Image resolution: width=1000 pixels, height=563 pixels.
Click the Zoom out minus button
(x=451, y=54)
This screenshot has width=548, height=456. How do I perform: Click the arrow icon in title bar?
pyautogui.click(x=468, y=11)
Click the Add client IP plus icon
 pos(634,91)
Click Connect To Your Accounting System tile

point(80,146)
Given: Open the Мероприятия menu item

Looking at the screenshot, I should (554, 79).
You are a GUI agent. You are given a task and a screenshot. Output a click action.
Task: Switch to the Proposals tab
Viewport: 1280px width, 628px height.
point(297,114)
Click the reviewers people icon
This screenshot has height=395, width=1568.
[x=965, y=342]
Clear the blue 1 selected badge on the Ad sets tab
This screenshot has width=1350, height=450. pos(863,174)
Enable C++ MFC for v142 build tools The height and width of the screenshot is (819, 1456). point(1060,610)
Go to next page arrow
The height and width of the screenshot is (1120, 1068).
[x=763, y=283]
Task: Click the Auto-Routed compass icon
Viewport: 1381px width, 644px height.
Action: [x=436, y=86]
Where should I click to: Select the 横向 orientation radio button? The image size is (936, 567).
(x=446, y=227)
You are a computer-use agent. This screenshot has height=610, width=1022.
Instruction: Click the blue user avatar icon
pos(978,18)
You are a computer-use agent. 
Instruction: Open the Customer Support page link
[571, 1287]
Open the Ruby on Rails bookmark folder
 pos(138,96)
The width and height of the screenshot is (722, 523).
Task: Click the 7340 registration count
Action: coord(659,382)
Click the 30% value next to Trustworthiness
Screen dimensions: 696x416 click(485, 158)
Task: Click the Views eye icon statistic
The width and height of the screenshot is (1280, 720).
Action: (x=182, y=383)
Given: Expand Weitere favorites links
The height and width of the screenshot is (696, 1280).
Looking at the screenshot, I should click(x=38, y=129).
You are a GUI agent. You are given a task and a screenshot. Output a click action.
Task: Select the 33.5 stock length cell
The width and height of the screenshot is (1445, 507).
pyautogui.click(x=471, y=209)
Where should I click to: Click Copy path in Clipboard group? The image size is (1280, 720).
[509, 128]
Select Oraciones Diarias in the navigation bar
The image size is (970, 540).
· · · · ·
### EXERCISE INSTRUCTIONS
Rewrite every line of the entries as a Markdown table with two columns, Row and Entry line. Skip the blank lines.

### RESPONSE BELOW
| Row | Entry line |
|---|---|
| 1 | Image resolution: width=1000 pixels, height=563 pixels. |
| 2 | Click the Zoom out minus button |
| 3 | (x=451, y=54) |
| 4 | This screenshot has width=548, height=456. How do I perform: Click the arrow icon in title bar? |
| 5 | pyautogui.click(x=468, y=11) |
| 6 | Click the Add client IP plus icon |
| 7 |  pos(634,91) |
| 8 | Click Connect To Your Accounting System tile |
| 9 | point(80,146) |
| 10 | Given: Open the Мероприятия menu item |
| 11 | Looking at the screenshot, I should (554, 79). |
| 12 | You are a GUI agent. You are given a task and a screenshot. Output a click action. |
| 13 | Task: Switch to the Proposals tab |
| 14 | Viewport: 1280px width, 628px height. |
| 15 | point(297,114) |
| 16 | Click the reviewers people icon |
| 17 | This screenshot has height=395, width=1568. |
| 18 | [x=965, y=342] |
| 19 | Clear the blue 1 selected badge on the Ad sets tab |
| 20 | This screenshot has width=1350, height=450. pos(863,174) |
| 21 | Enable C++ MFC for v142 build tools The height and width of the screenshot is (819, 1456). point(1060,610) |
| 22 | Go to next page arrow |
| 23 | The height and width of the screenshot is (1120, 1068). |
| 24 | [x=763, y=283] |
| 25 | Task: Click the Auto-Routed compass icon |
| 26 | Viewport: 1381px width, 644px height. |
| 27 | Action: [x=436, y=86] |
| 28 | Where should I click to: Select the 横向 orientation radio button? The image size is (936, 567). |
| 29 | (x=446, y=227) |
| 30 | You are a computer-use agent. This screenshot has height=610, width=1022. |
| 31 | Instruction: Click the blue user avatar icon |
| 32 | pos(978,18) |
| 33 | You are a computer-use agent.  |
| 34 | Instruction: Open the Customer Support page link |
| 35 | [571, 1287] |
| 36 | Open the Ruby on Rails bookmark folder |
| 37 |  pos(138,96) |
| 38 | The width and height of the screenshot is (722, 523). |
| 39 | Task: Click the 7340 registration count |
| 40 | Action: coord(659,382) |
| 41 | Click the 30% value next to Trustworthiness |
| 42 | Screen dimensions: 696x416 click(485, 158) |
| 43 | Task: Click the Views eye icon statistic |
| 44 | The width and height of the screenshot is (1280, 720). |
| 45 | Action: (x=182, y=383) |
| 46 | Given: Expand Weitere favorites links |
| 47 | The height and width of the screenshot is (696, 1280). |
| 48 | Looking at the screenshot, I should click(x=38, y=129). |
| 49 | You are a GUI agent. You are given a task and a screenshot. Output a click action. |
| 50 | Task: Select the 33.5 stock length cell |
| 51 | The width and height of the screenshot is (1445, 507). |
| 52 | pyautogui.click(x=471, y=209) |
| 53 | Where should I click to: Click Copy path in Clipboard group? The image size is (1280, 720). |
| 54 | [509, 128] |
| 55 | Select Oraciones Diarias in the navigation bar |
| 56 | The image size is (970, 540). |